--- GIVEN DATA Enclosed Below ---

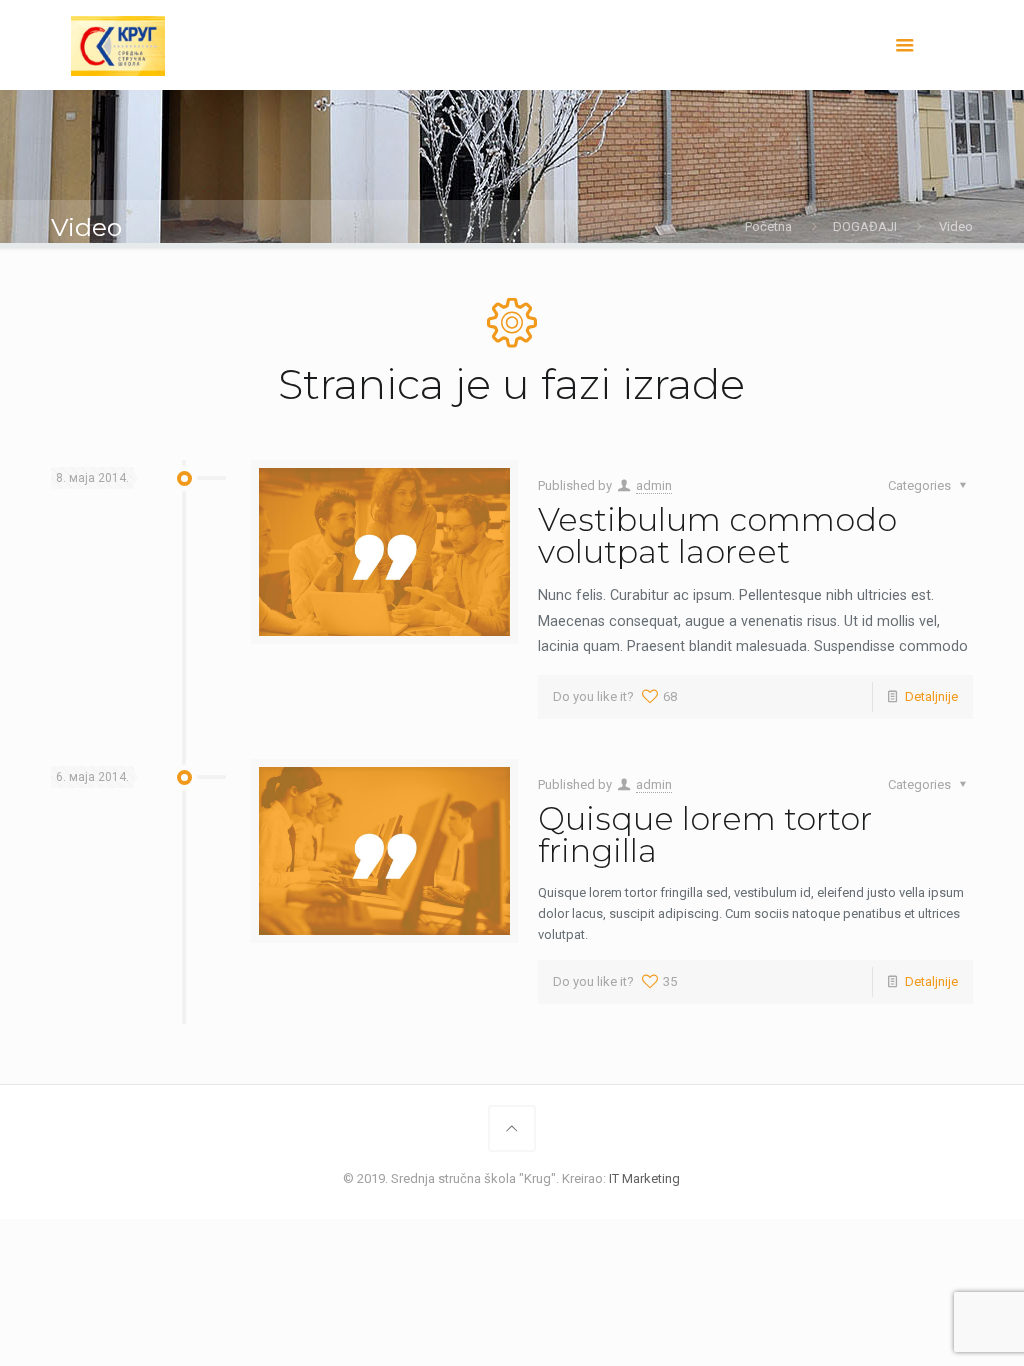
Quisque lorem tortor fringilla (705, 834)
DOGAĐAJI (865, 226)
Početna (768, 226)
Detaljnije (931, 696)
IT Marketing (644, 1178)
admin (654, 485)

--- End of Enclosed GIVEN DATA ---

■ TASK OBJECTIVE ■
All of the material above is to be retyped exactly, with no pictures included.

■ ANSWER TO THE PROBLEM ■
Quisque lorem tortor fringilla (705, 834)
DOGAĐAJI (865, 226)
Početna (768, 226)
Detaljnije (931, 696)
IT Marketing (644, 1178)
admin (654, 485)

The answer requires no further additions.